Nearly two decades later Naipaul revisited these countries. The result is Beyond Belief: Islamic Excursions Among the Converted Peoples. It is much like its predecessor, but its author is obviously older and wiser. Naipaul focuses more on people and less on politics, and he is less prone to denouncing what he has elsewhere called "half-formed" societies. The prologue begins: "This is a book about people. It is not a book of opinion."

This is disingenuous. Every book is a book of opinion: opinion decides what facts a writer chooses to include or ignore. And obviously Naipaul is still on a mission to force the Islamic countries (with the possible exception of prosperous Malaysia) to confront their backwardness. In Indonesia he shows us the obligatory confused taxi-driver, the broken air-conditioning unit "blowing out warm air," the rather feeble national aviation industry. In Iran a tardy driver leads him to a car that won't start. In Pakistan he sips "bad coffee" presented by a "dirty servant." Later, sickened by a hot and stale room, he asks for a window to be opened but the window won't budge. And he finishes off a section with a Pakistani confessing that "the British were better than these governments."

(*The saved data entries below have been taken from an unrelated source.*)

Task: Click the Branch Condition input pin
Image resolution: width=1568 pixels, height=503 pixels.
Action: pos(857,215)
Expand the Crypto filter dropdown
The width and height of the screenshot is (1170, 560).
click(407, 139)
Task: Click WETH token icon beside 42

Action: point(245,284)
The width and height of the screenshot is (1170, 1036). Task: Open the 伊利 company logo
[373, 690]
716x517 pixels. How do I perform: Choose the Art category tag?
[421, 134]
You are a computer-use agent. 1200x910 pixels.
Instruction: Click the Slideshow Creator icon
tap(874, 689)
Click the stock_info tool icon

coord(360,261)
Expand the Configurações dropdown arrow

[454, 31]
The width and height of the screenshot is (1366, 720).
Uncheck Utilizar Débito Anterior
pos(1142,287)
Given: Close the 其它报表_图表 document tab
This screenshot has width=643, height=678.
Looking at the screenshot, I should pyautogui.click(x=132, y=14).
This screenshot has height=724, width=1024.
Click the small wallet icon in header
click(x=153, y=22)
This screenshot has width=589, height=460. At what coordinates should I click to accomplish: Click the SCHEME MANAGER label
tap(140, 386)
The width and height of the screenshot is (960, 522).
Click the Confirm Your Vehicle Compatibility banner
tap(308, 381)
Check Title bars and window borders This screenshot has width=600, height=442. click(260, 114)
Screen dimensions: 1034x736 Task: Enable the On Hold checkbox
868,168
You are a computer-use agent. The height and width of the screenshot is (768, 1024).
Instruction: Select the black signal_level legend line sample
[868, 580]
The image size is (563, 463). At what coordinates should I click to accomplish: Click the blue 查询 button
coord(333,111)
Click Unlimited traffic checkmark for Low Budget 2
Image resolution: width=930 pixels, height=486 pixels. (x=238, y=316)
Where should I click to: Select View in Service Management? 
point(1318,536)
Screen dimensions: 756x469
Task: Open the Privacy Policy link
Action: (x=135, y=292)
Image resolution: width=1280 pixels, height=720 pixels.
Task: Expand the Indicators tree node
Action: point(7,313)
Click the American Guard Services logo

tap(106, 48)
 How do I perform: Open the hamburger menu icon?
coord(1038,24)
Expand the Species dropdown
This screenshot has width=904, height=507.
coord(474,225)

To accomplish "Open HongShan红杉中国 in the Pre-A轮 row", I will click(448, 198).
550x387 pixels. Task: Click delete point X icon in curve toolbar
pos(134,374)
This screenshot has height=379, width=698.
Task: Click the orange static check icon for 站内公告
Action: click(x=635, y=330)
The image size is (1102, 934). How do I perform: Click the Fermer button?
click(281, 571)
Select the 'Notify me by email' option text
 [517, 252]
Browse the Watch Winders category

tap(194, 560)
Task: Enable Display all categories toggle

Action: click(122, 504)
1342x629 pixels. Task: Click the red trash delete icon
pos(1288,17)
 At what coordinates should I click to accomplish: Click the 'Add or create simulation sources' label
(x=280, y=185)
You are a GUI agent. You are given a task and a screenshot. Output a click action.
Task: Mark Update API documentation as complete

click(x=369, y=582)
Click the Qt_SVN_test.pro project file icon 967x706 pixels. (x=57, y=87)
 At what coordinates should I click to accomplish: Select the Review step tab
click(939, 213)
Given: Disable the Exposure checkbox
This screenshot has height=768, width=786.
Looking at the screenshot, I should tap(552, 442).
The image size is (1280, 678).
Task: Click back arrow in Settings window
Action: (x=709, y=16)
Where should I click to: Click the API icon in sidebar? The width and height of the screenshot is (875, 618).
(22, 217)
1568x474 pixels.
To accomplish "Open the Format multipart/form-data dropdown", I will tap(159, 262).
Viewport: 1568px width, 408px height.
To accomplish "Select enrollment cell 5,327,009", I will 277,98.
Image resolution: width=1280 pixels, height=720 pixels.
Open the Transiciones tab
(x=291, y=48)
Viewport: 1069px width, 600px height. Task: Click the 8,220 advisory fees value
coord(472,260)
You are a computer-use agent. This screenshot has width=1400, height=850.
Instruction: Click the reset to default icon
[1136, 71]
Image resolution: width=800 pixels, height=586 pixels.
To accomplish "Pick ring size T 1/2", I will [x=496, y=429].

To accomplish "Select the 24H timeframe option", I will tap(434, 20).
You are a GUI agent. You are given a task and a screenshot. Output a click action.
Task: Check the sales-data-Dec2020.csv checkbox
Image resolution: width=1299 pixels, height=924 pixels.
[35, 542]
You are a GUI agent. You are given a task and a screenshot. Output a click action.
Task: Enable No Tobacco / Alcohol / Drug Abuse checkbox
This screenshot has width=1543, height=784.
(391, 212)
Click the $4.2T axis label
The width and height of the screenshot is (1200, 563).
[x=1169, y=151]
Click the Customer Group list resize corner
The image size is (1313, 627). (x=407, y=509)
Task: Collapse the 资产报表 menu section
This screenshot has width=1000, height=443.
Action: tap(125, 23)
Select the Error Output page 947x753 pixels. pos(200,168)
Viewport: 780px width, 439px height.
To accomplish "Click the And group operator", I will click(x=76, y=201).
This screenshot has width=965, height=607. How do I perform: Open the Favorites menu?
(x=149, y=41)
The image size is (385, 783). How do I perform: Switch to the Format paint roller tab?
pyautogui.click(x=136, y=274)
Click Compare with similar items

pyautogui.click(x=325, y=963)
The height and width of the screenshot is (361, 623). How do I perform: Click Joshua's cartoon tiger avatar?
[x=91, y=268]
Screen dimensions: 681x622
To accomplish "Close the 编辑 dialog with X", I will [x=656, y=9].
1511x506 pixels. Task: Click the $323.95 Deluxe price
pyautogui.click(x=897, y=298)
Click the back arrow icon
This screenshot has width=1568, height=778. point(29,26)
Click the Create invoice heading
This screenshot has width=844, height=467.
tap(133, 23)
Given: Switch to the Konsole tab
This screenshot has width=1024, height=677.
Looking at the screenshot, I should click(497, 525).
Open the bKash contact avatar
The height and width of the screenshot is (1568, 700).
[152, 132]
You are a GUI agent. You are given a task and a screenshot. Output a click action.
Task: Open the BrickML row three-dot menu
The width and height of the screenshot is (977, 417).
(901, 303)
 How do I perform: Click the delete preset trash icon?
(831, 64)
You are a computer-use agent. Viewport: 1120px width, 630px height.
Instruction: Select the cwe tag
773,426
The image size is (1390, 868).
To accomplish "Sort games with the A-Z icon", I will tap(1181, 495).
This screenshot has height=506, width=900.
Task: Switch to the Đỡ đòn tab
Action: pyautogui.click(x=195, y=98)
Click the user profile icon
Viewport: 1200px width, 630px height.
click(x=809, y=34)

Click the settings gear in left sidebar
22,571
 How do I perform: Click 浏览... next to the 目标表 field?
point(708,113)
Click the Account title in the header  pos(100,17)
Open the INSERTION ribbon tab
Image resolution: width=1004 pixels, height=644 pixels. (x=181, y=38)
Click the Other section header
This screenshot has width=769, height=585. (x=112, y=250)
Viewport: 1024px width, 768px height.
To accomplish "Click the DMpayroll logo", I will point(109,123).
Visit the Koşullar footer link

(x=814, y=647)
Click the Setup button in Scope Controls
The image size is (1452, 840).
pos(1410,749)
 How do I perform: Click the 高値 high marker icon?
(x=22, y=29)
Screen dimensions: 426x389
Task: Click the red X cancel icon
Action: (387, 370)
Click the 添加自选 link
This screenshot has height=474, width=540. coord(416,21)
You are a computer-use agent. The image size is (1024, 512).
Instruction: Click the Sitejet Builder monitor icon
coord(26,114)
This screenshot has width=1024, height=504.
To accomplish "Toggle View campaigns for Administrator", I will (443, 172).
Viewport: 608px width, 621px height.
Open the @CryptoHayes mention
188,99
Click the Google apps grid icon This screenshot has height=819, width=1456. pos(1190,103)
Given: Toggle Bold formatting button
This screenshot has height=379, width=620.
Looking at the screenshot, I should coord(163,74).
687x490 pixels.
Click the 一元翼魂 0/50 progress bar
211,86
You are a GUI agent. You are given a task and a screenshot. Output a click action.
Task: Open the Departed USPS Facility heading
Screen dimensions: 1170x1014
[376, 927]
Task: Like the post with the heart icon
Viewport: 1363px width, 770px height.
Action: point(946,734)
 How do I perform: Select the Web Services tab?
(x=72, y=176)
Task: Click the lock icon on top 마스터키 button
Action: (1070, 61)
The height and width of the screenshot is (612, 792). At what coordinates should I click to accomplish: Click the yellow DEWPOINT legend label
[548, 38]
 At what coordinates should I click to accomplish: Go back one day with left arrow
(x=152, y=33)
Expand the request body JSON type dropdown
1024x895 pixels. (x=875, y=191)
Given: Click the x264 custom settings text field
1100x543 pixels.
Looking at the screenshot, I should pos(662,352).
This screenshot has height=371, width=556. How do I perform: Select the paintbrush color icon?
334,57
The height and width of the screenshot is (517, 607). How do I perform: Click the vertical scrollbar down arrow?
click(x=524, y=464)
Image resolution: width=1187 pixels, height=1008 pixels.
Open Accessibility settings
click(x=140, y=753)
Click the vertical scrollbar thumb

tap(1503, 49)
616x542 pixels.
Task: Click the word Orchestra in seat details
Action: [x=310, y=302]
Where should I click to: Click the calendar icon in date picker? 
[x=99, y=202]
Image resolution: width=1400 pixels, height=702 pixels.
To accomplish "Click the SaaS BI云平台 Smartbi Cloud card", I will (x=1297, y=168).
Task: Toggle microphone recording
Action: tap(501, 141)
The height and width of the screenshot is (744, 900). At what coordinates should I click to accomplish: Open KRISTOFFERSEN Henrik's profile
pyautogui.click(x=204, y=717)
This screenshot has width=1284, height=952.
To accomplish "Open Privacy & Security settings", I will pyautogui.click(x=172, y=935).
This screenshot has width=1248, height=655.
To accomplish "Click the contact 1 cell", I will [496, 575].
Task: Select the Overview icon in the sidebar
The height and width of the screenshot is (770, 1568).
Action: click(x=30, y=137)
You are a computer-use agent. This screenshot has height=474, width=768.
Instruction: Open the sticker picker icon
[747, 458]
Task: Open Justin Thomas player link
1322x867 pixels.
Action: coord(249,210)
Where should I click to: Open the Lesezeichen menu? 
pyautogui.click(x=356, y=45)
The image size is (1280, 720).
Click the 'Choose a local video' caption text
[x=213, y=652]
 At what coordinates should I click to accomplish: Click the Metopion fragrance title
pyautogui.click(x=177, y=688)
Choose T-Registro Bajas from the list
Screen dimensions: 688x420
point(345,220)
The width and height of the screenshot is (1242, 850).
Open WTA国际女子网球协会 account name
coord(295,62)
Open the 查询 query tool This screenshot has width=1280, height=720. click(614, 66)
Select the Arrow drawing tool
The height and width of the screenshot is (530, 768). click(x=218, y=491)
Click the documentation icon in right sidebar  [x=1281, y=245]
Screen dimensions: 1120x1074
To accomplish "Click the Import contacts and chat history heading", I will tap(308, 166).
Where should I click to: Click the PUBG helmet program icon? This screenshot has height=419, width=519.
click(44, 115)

Naipaul calls a spade a spade. But there is something of the Ugly American in this twitting of bad coffee and dirty servants and inefficiency generally. There are other measures of a successful polity besides their similarity to a Starbucks coffee shop or the Indy 500. We've just forgotten what they are.

Naipaul continues to argue that Islam was and is a far more egregious imperialism than that of the Europeans. He believes the British Raj to have revitalized an India "devastated" by Muslim conquest. The charge irritates many Muslims and no doubt helps to incite Hindus to kill Muslims. But the charge has merit. Islam did not become one of the world's major religions without the sword and the sermon. People as different as Javanese and Sudanese find themselves with Arab names, dress, customs, and language. If this is not a result of imperialism, then neither is a Chinese named Chris speaking English, wearing a three-piece suit, and swilling Merlot.

One of the stormiest debates surrounding Islam is whether it condones violence. In a sense the question is moot, for Islam has taken root in places where violence was already a common means of redressing grievances. Naipaul encounters writers charged with offending Islam. But the offended parties do not write rebuttals. Instead they threaten the writers with hanging and imprisonment or burn down editorial offices. The response is all out of proportion with the offense, and it makes a mockery of free inquiry.

Siamese women used to go around topless. But modern Thai women wouldn't dream of it. Probably the change was part of the country's effort to show the West that it was not barbaric. But one has to wonder whether, in a tropical climate, the change was practical. Naipaul records similar changes caused by Islam. Today the nudes of a Gauguin might be covered head-to-toe. The Muslim dress on Indonesian women "denied them individuality, and made them, when they were in groups, look like little shoals of blanched big-headed tadpoles." Even an Indonesian observes, "This morning we had a discussion about our chief cook in our test kitchen. After her haj [pilgrimage] she changed her dress. A Muslim wardrobe now, the veil, the long blouse, the scarf to cover herself up even in front of the flames. We are thinking about her safety. Because her clothes are of polyester material, very easy to catch fire." A martyr to polyester.

For all its value as critique, there is however something dated about Naipaul's account. He mentions some fairly current figures, like Wahid, the former president of Indonesia, and Ahmed Rashid, the celebrated author of Taliban: Militant Islam, Oil, and Fundamentalism in Central Asia. But the Taliban itself, which took control of Kabul in 1996, is notably absent. And the Taliban was the most notable of the recent movements to create a "pure" Islamic state. It remains to be seen whether the apparent failure of the Taliban will incite or discourage similar efforts. But to understand the motives behind such efforts, Naipaul is essential: the movements may die, but the motives remain. The civilizations, alas, will clash for some time yet.